A nova legislação tem origem no Projeto de Lei 205/22, de autoria do ex-deputado Francisco Jr. (GO). A proposta passou pela Câmara em março de 2024 e pelo Senado no mês passado, tendo como relator o senador Wilder Morais (PL-GO). O objetivo é combater o baixo índice de doadores no país.
Em 2022, o Brasil registrou 16 doadores regulares para cada mil habitantes, o que representa 1,6% da população. O índice permanece abaixo da recomendação da Organização Mundial da Saúde (OMS), que estabelece que entre 2% e 2,5% dos cidadãos devem ser doadores regulares para garantir a segurança dos estoques.
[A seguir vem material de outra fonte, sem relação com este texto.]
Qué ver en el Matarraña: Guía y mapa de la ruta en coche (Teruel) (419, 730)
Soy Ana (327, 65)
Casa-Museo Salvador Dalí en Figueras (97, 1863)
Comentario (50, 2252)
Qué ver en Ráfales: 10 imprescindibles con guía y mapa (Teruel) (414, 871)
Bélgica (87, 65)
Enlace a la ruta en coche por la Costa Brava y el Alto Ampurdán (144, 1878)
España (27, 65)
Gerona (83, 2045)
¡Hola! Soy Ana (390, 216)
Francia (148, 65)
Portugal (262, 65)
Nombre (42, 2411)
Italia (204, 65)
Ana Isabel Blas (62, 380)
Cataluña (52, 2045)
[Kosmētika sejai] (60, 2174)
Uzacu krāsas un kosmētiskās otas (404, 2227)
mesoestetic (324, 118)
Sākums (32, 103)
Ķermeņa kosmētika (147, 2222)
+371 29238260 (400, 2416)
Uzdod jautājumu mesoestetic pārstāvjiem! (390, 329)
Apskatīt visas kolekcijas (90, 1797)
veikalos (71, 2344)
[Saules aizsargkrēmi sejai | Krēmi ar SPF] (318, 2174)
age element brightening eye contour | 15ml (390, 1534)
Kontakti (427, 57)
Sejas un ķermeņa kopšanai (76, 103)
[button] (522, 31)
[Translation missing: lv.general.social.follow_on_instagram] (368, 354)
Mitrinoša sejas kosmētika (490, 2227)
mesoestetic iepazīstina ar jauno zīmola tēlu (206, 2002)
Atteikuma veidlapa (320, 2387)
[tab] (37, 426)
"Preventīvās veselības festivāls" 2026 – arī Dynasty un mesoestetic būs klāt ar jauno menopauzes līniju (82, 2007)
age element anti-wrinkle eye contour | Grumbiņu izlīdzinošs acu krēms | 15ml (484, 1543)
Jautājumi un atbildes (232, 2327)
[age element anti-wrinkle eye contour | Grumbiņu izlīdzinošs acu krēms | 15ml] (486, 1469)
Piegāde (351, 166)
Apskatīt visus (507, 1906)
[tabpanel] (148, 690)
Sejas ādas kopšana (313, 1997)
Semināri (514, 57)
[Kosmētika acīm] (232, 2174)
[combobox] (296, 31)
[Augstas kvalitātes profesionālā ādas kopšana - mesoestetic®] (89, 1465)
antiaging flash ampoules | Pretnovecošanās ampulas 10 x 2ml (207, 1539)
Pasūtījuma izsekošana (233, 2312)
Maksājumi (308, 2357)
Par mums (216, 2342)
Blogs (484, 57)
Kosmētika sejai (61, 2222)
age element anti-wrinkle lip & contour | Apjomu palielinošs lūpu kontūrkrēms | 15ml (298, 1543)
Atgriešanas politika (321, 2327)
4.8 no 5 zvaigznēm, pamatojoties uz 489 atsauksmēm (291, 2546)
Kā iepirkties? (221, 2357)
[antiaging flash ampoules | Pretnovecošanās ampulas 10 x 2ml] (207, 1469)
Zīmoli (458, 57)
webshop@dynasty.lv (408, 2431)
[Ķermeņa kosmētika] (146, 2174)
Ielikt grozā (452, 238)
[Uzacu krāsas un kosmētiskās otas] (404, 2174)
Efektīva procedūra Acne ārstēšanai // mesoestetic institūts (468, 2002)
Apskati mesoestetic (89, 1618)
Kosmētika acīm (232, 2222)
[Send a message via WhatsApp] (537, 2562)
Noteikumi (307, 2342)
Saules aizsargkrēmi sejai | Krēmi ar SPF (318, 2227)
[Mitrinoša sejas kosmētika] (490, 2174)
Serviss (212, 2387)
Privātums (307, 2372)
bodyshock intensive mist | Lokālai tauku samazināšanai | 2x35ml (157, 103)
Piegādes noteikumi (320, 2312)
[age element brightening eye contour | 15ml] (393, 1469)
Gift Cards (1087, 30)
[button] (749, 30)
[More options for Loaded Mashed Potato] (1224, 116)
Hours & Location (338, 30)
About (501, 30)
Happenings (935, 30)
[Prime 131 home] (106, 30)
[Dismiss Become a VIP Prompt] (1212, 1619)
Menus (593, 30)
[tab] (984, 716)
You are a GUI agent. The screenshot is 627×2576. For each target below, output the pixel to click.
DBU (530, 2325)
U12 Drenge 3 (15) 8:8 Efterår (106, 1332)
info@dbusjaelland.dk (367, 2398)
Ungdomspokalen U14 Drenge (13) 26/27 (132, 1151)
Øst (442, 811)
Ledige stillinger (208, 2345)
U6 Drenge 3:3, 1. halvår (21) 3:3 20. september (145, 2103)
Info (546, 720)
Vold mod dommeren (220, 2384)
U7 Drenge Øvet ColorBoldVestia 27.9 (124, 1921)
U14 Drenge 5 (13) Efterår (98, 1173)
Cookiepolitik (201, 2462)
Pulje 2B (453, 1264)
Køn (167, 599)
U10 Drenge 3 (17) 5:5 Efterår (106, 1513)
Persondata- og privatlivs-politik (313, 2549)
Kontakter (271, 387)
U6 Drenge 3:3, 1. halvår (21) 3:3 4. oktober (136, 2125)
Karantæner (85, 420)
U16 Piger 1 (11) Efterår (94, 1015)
O senador Wilder Morais explicou que, embora o Sistema Único de Saúde (SUS) tenha coletado mais de 3,2 milhões de bolsas de sangue em 2023, o cenário nacional ainda é insuficiente. Segundo o relator, o ato voluntário é essencial para cirurgias complexas, atendimentos de emergência e tratamentos de doenças oncológicas e hematológicas.
Apesar de 90% da população ser considerada apta para o procedimento, a adesão é baixa. O senador apontou que a desinformação sobre os critérios de doação, mitos e a falta de campanhas motivadoras são barreiras que impedem o aumento do número de doadores no Brasil.